Hello,
I have a fairly simple question that I know has been addressed many times: I want to import RSEM data into DESeq2 for modeling and DE. For reproducibility, the workflow is:
Unfortunately, it is costing me an inordinate amount of time, and I cannot find a perfectly analogous example either in any vignette (for DESeq2, tximport, tximeta, tximportData, etc) or in other posts.
Load libraries
libsNeeded<-c( "cBioPortalData", "DESeq2", "Tximport", "SummarizedExperiment")
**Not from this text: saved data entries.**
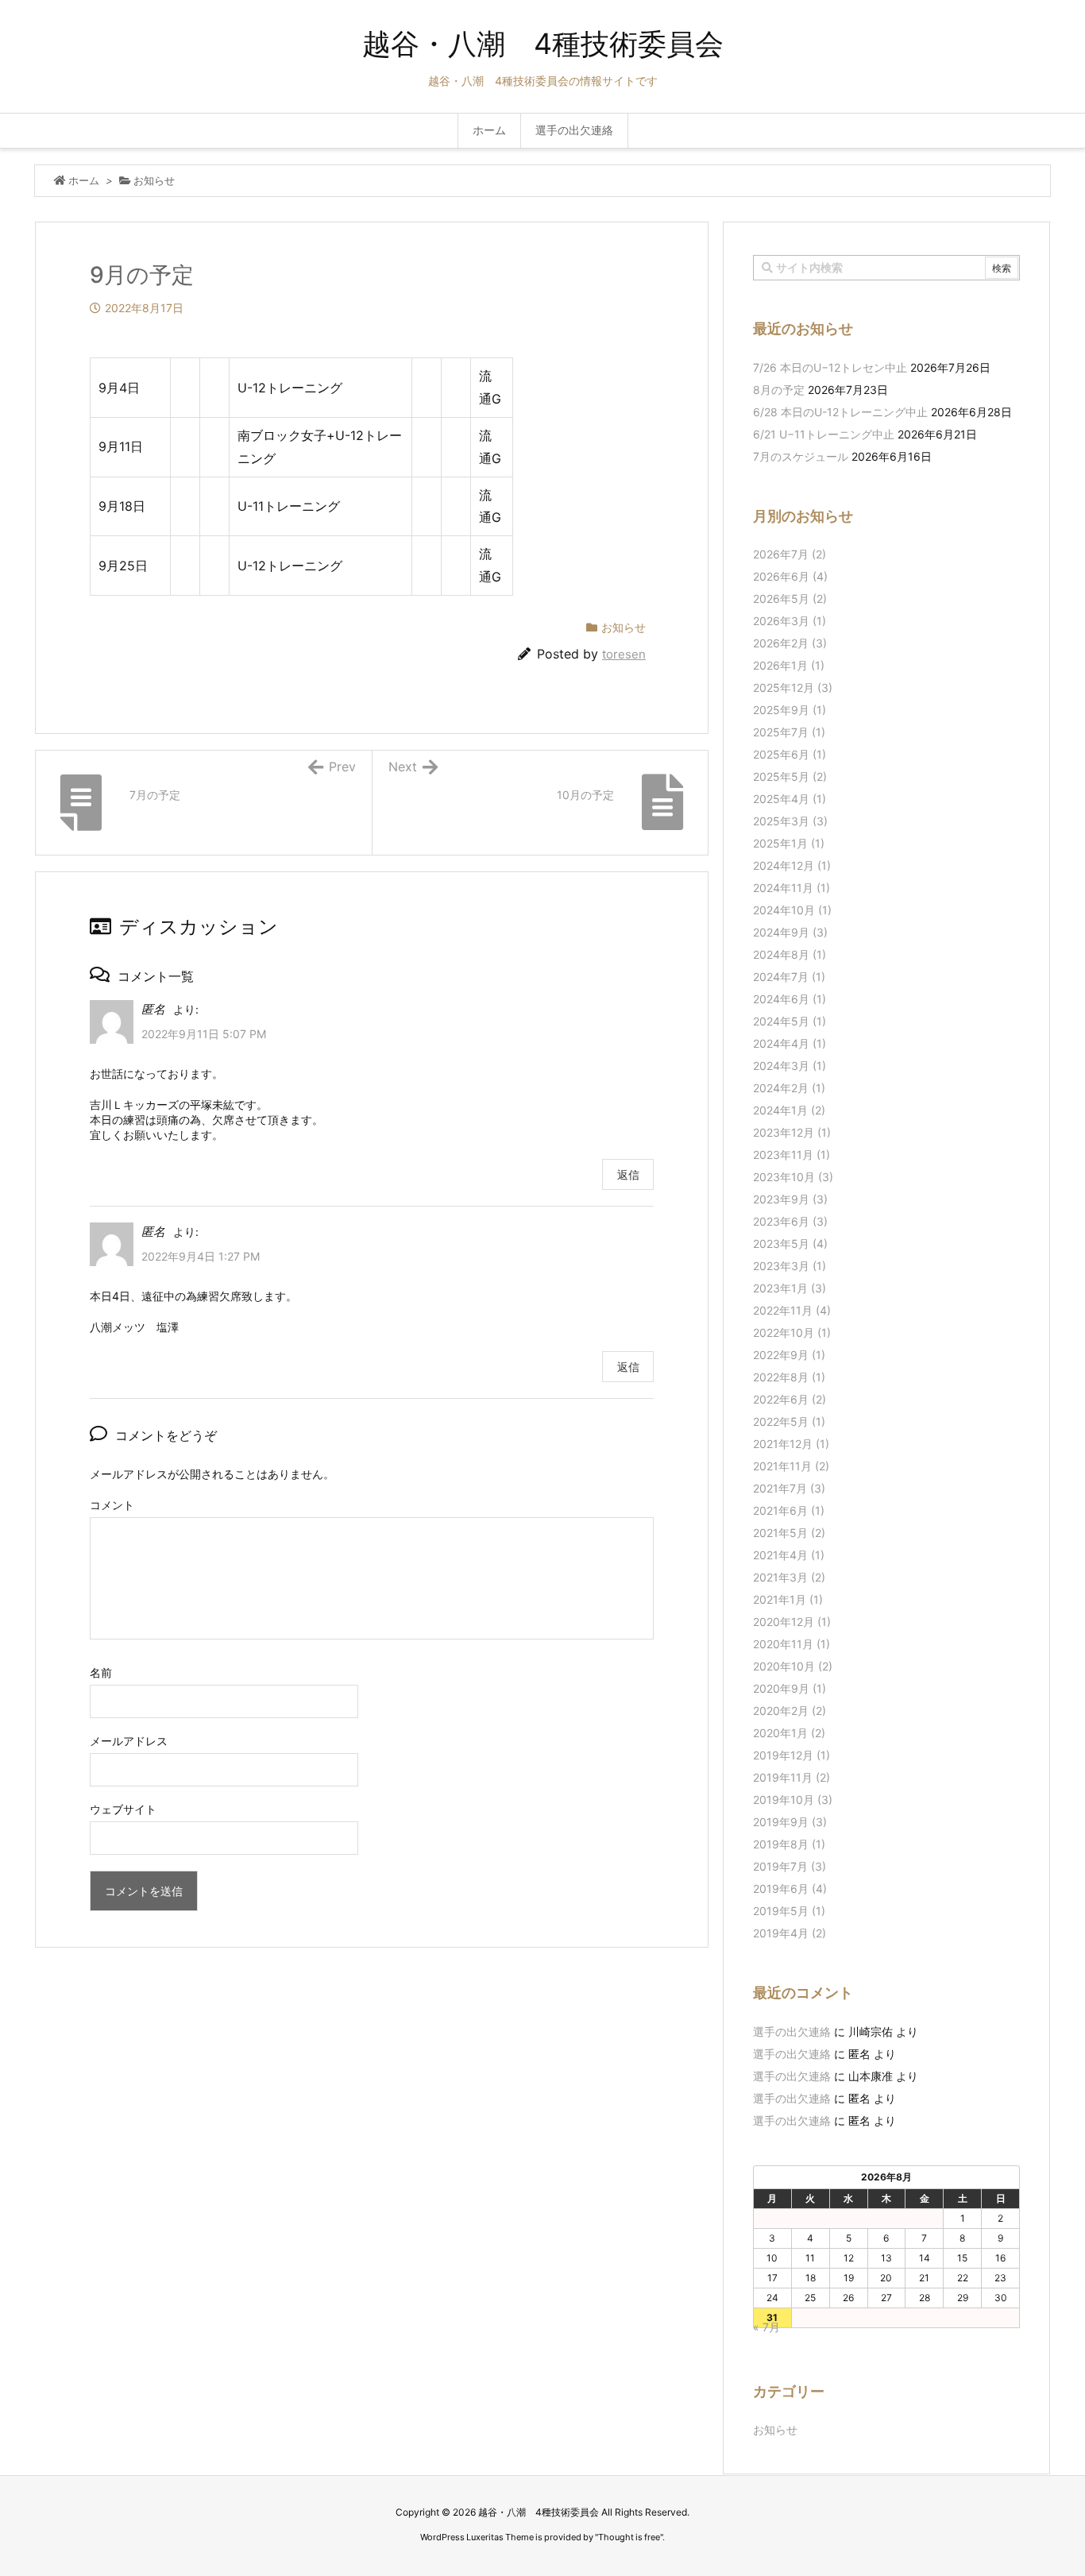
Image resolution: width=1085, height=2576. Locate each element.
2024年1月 (789, 1110)
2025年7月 (789, 732)
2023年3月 (789, 1266)
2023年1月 (789, 1288)
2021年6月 (788, 1510)
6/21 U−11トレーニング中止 (823, 434)
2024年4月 (789, 1043)
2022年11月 (792, 1310)
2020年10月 (792, 1666)
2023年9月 (790, 1199)
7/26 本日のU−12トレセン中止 (830, 367)
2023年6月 (790, 1221)
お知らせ (154, 180)
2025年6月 (789, 754)
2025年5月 (790, 776)
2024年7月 (789, 976)
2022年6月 (789, 1399)
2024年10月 (792, 910)
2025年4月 (789, 798)
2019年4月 (789, 1933)
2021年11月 (791, 1466)
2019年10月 (792, 1799)
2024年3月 (789, 1065)
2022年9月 (789, 1354)
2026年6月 (790, 576)
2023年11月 (791, 1154)
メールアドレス (129, 1741)
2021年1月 (788, 1599)
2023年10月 (793, 1177)
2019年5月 (789, 1911)
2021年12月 (791, 1443)
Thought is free (629, 2537)
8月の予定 (779, 389)
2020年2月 (789, 1710)
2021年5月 (789, 1532)
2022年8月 (789, 1377)
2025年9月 (789, 709)
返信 (628, 1174)
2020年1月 (789, 1733)
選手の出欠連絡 (792, 2031)
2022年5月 (789, 1421)
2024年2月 (789, 1088)
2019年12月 (791, 1755)
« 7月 (766, 2327)
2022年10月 (792, 1332)
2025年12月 (792, 687)
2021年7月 (789, 1488)
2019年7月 (789, 1866)
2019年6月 (790, 1888)
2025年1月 (788, 843)
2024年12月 (792, 865)
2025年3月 (790, 821)
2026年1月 (788, 665)
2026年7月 (789, 554)
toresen (624, 654)
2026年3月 (789, 621)
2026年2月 (790, 643)
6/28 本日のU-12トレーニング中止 (840, 412)
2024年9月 (790, 932)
BiocManager::install(libsNeeded, update = TRUE, ask = FALSE)
lapply(libsNeeded, library, character.only = TRUE)
Get a MultiAssayExperiment using cBioPortal
cbio <- cBioPortal()
getStudies(api = cbio)
studies <- getStudies(cbio, buildReport = TRUE)
CptacMae<-cBioDataPack("brain_cptac_2020", ask=FALSE)
CptacRnaSeqSE<-experiments(BrainCptac2020Mae)$mrna_seq_v2_rsem
Look at resulting MAE object
CptacMae # Returns, a MultiAssayExperiment with 6 listed experiments
CptacRnaSeqSE # returns a Summarized Experiment, and:
assays(CptacMae)$mrna_seq_v2_rsem # returns a DataFrame of 18,000 rows and 188 cols.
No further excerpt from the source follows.